>>>
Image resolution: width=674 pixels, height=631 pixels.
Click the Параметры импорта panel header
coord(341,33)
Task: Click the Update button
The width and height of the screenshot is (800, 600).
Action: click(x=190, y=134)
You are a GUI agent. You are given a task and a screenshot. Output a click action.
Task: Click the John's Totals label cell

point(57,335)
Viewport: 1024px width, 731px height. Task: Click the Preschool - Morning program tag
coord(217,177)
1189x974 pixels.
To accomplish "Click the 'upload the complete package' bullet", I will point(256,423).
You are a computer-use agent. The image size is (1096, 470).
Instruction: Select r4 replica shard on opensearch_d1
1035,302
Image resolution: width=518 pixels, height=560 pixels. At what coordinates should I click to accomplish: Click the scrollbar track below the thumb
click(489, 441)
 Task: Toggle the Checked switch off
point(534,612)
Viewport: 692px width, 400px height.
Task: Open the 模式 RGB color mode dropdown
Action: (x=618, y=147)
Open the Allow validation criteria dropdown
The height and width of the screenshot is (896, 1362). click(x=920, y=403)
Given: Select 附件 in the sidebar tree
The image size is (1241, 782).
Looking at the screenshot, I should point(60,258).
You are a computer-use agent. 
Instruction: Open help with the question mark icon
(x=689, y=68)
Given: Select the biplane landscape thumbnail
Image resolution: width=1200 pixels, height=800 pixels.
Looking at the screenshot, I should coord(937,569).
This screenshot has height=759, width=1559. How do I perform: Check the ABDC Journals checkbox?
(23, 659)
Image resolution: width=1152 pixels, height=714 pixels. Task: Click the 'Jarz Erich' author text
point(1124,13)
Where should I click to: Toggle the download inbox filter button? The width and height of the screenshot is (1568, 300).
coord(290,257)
<<<
> **Task directions**:
In the records above, find each line with the word "agent" and copy it out.

> **Result below**:
You are a GUI agent. You are given a task and a screenshot. Output a click action.
You are a computer-use agent. The image size is (1096, 470).
You are a computer-use agent. 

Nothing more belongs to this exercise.